Share

Kemarahan Bapak Mertua.

"Apa yang kalian lakukan? Kenapa membuat keributan di rumah kami?" Bram dan ibunya terkejut, karena kedatangan Bandot yang langsung masuk ke rumahnya. Disaat dia dan ibunya sedang mempersiapkan sarapan.

"Kau tak usah banyak tanya, segera bereskan barang kalian dan segera keluar dari rumah ini. Karena aku sudah membelinya dengan harga mahal." Bram dan ibunya tertawa, mereka mengira kalau Bandot sedang bercanda. Mereka sampai terduduk, karena merasa lucu pada pria berperut buncit itu.

"Kau salah Bos, rumah yang kau beli milik ibuku. Tempatnya bukan di sini tapi di sebelah sana." Bram menunjuk ke arah rumah ibunya yang letaknya tak terlalu jauh. Namun Bandot seperti tak perduli, membuat Bram dan ibunya kesal padanya.

"Lagipula ini rumah tidak kami jual, Karena kami akan tinggal selamanya di sini," ujar Bram sinis.

"Siapa bilang kalian akan tinggal disini? Karena Amara sudah pergi. Maka aku ambil lagi rumah yang aku izinkan kalian tempati, apalagi sertifikat rumah ini juga masih namaku. Sejak lama Amara tak mau merubah kepemilikan rumah ini, jadi aku jual saja sekarang.

Silahkan keluar sekarang juga, ingat hanya membawa baju karena semua perabotan dibeli istriku dan anaknya." Bram dan ibunya terkejut, mereka baru sadar telah melupakan hal yang penting itu. Kini mereka harus kehilangan segalanya, kecerobohan membuat mereka resah.

"Pak tolong jangan begini. Kalau rumah ini di jual kami mau tinggal dimana? Sedang rumah ibu sudah kami jual, dan uangnya sudah kami bayarkan untuk pergi liburan." Mendengar ucapan Bram membuat Husin tertawa. Hal itu membuat Bram takut, dia takut mertuanya menjadi gila sama seperti anaknya.

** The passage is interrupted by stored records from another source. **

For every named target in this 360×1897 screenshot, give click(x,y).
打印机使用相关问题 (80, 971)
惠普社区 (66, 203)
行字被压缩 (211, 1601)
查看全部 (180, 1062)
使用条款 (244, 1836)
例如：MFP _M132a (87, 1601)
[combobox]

"Lalu? Apa otakmu berpikir, kemana Amara pergi kalau dia tak pulang ke rumah orangtuanya? Bukannya mencari kau malah berniat liburan, sekarang segera tinggalkan rumah ini, karena Bandot akan mengunakan rumah ini untuk istri mudanya." Bram berlutut di kaki mertuanya. Dia berharap pria itu merasa kasihan, namun dia terkejut saat tangannya di tepis dengan kasar.

"Bandot, silahkan minta anak buahmu melempar orang-orang ini. Aku harus segera pergi, setelah mereka keluar dari rumahku."

Sekali lagi Bram dan ibunya terkejut. Saat beberapa orang pria berbadan besar masuk dan mulai melakukan perintah tuannya.

Mereka bahkan mengangkat tubuh adik-adiknya keluar dari kamar mereka. "Beres, hanya itu saja barang mereka. Jadi semua sudah selesai ya, sudah tak ada penghuni yang akan menyusahkanmu lagi."

Husin berbalik akan kembali pulang. Rencananya sudah selesai, sekarang saatnya mencari Amara, namun sebelum itu dia harus menjemput sang istri terlebih dahulu. "Kang Bandot sayang!"

Husin terkejut, dia segera minggir, ketika seorang wanita berpakaian kurang bahan berlari menuju ke arah Bandot. Dia yakin itu pasti janda idaman Bandot.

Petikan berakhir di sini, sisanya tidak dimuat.